**WRITTEN TASK**. Copy out everything in the data from its first line down through the line containing "Open the map search tool", including both of those lines.

Pointing data for text and elements:
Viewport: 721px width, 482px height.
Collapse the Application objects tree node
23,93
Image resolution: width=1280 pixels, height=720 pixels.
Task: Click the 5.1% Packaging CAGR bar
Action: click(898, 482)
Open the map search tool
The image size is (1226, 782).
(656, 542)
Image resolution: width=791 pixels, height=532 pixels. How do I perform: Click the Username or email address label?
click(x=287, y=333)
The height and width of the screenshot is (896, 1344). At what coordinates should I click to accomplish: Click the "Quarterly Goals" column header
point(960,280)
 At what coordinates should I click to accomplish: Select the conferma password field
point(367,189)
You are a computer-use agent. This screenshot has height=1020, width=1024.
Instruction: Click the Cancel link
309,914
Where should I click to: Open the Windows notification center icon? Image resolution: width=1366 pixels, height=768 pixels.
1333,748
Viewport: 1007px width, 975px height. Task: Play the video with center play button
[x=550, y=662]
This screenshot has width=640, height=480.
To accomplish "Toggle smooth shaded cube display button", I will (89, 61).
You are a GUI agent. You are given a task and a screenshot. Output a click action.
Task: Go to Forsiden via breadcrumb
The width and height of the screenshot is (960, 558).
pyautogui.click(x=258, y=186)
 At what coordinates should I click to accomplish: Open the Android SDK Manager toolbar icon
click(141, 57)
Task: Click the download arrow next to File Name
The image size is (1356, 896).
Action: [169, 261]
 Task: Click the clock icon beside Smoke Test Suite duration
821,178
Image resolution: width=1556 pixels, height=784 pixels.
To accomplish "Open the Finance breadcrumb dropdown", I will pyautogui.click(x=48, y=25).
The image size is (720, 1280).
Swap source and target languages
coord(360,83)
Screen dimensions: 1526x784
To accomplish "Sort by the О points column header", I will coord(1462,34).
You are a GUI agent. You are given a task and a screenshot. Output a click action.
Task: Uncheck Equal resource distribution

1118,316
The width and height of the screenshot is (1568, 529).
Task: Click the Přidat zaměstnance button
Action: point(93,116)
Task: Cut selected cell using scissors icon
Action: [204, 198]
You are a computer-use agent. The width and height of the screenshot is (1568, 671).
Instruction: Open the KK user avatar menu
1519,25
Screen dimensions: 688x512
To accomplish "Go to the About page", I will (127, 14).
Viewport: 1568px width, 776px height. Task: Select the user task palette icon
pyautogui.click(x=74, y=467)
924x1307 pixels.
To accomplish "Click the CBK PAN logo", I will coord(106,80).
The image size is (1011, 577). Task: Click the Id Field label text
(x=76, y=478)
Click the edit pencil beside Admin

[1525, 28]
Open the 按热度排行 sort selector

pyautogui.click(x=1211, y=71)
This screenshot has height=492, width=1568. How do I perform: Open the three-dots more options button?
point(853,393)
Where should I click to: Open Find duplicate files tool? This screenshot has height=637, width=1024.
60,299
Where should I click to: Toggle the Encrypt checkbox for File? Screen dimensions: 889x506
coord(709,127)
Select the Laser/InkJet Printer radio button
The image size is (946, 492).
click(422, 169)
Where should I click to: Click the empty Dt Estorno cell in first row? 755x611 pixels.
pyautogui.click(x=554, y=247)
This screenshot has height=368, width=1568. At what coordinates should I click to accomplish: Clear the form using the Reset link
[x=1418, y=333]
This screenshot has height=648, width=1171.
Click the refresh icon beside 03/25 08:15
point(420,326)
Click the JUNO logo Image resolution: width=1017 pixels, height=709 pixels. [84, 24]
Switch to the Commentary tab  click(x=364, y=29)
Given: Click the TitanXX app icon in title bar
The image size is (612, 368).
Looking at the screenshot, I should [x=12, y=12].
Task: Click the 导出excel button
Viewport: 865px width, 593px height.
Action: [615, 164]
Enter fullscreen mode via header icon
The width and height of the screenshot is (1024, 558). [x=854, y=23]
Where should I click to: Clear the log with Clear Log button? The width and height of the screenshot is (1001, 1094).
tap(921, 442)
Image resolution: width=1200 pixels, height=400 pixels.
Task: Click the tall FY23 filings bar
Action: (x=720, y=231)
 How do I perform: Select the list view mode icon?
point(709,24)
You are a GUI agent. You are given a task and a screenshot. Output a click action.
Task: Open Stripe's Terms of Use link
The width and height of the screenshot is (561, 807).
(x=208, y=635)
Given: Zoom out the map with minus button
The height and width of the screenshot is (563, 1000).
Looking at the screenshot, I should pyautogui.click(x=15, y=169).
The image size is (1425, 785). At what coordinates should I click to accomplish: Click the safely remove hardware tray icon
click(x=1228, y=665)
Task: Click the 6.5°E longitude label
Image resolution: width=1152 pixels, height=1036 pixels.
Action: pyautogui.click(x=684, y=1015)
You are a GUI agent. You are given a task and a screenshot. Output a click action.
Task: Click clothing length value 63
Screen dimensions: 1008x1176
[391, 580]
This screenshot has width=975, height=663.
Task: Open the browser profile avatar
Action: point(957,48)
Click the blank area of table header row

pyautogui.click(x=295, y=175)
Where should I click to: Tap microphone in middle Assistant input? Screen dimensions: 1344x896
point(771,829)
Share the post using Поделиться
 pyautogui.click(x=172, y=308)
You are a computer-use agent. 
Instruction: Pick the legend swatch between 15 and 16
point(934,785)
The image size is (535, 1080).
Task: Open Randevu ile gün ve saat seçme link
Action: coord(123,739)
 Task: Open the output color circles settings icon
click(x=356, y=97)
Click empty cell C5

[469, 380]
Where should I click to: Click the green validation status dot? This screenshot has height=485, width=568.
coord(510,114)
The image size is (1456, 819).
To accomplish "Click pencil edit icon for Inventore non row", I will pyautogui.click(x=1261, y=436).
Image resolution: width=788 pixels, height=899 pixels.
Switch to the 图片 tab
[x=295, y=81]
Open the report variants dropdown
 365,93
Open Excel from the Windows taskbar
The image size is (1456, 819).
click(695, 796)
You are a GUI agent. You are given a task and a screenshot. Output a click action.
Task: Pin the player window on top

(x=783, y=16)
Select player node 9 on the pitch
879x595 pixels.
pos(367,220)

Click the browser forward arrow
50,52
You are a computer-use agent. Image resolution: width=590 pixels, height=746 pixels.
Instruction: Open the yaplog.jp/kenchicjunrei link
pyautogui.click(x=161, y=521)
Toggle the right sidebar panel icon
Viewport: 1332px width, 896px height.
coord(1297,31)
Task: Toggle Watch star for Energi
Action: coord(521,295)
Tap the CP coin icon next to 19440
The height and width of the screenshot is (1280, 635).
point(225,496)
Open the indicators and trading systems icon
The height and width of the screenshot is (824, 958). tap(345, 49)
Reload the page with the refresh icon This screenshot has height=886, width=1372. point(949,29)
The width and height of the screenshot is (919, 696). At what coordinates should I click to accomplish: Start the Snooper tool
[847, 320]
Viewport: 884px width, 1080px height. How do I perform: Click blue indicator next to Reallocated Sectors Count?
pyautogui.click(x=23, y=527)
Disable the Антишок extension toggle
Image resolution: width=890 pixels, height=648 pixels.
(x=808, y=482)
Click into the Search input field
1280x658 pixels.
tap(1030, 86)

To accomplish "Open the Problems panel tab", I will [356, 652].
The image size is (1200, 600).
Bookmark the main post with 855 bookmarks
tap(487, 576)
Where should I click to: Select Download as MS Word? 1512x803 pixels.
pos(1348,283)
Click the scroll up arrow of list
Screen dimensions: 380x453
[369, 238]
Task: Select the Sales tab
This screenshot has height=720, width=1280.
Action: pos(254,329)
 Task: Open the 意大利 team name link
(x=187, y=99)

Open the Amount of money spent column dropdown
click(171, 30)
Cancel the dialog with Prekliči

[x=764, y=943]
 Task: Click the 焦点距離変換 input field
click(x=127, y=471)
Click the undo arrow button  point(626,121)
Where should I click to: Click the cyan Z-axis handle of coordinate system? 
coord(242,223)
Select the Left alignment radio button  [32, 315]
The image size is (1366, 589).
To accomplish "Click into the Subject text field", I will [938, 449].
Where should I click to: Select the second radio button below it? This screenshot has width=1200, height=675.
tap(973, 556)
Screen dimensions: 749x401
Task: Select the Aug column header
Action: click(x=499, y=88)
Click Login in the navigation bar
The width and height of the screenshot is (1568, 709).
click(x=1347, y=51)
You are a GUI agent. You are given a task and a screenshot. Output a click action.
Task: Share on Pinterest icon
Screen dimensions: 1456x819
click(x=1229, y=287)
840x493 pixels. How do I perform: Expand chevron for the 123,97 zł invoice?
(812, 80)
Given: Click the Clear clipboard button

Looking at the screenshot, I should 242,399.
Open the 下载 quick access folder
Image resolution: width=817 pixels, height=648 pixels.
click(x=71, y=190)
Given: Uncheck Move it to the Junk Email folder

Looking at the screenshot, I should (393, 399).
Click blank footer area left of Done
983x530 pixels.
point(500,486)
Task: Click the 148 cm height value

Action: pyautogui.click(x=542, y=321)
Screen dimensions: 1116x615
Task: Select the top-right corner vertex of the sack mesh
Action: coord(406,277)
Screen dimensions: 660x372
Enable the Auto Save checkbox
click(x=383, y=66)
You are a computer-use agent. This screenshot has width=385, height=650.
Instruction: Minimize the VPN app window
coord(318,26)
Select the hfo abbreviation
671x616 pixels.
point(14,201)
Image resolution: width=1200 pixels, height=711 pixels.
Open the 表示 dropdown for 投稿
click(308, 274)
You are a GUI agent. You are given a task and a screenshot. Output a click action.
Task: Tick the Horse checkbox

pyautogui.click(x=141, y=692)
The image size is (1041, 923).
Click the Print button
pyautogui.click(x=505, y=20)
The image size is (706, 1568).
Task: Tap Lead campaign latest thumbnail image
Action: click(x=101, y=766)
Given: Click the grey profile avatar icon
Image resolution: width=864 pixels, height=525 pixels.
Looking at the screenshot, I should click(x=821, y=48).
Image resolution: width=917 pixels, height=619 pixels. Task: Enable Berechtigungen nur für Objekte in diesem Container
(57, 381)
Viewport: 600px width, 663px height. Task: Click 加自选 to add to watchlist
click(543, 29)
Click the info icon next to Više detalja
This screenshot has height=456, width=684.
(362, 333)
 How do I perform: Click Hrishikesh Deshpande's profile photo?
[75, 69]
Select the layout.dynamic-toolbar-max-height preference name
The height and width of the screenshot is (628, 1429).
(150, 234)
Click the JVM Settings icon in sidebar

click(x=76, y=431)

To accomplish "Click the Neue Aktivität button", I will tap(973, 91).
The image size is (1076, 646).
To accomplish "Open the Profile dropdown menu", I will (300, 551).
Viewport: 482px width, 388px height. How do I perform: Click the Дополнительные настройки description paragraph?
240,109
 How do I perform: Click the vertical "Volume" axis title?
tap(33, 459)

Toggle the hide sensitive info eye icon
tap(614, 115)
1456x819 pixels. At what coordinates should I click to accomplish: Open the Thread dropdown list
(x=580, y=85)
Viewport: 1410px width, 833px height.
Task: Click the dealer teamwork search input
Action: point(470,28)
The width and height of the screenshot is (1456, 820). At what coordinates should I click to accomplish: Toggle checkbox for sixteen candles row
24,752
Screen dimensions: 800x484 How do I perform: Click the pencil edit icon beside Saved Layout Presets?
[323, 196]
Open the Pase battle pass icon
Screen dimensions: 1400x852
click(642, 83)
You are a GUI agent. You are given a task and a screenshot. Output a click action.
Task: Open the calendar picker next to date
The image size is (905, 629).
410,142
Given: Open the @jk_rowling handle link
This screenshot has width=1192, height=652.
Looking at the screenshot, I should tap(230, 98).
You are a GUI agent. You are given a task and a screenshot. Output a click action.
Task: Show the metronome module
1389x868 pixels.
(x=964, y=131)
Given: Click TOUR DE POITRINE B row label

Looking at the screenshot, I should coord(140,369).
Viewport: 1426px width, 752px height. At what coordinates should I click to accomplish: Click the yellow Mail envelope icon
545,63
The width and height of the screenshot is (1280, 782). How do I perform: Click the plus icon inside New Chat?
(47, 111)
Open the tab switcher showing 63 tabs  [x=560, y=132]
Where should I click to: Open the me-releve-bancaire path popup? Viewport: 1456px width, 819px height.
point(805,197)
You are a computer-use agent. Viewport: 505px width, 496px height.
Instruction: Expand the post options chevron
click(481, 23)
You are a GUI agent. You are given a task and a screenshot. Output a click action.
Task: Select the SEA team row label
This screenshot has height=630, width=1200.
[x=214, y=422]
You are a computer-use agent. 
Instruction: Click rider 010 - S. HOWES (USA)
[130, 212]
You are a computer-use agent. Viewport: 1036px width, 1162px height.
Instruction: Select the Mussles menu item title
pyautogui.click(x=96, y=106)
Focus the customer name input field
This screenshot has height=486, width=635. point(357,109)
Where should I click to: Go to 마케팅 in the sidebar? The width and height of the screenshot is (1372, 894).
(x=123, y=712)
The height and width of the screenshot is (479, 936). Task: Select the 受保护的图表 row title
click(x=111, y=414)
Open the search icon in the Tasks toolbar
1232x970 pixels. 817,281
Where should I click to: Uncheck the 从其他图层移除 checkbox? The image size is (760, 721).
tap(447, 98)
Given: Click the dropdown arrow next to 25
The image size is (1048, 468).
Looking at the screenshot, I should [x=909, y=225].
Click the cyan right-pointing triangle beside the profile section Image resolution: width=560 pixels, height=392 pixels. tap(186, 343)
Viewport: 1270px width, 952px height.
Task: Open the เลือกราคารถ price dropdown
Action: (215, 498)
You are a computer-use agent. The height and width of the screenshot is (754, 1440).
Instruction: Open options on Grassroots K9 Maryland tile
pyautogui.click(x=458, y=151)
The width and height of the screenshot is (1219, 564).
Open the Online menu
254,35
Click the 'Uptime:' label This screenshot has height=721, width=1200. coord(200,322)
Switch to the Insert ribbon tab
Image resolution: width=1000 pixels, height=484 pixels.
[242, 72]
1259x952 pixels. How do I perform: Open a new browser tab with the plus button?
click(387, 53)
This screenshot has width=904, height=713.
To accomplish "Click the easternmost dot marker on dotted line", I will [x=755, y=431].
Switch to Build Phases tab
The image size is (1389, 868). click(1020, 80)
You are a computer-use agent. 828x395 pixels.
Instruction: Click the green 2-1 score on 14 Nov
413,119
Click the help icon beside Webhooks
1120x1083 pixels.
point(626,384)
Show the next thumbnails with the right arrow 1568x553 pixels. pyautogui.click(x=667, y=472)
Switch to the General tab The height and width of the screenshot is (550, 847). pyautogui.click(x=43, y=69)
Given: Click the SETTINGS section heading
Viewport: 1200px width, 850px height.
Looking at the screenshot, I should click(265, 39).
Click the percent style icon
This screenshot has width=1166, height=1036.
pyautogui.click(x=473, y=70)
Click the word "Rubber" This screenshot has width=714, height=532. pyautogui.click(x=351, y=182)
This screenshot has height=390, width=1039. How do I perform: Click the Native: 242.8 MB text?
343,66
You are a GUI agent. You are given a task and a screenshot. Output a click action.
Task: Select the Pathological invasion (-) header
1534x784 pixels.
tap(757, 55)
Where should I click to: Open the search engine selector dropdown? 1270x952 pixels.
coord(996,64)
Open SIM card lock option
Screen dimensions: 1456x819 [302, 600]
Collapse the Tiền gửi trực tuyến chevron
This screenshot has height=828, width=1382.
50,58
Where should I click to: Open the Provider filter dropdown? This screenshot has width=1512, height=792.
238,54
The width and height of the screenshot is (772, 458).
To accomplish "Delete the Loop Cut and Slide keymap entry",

**RESULT OF THIS TASK**.
Viewport: 721px width, 482px height.
Collapse the Application objects tree node
23,93
Image resolution: width=1280 pixels, height=720 pixels.
Task: Click the 5.1% Packaging CAGR bar
Action: click(898, 482)
Open the map search tool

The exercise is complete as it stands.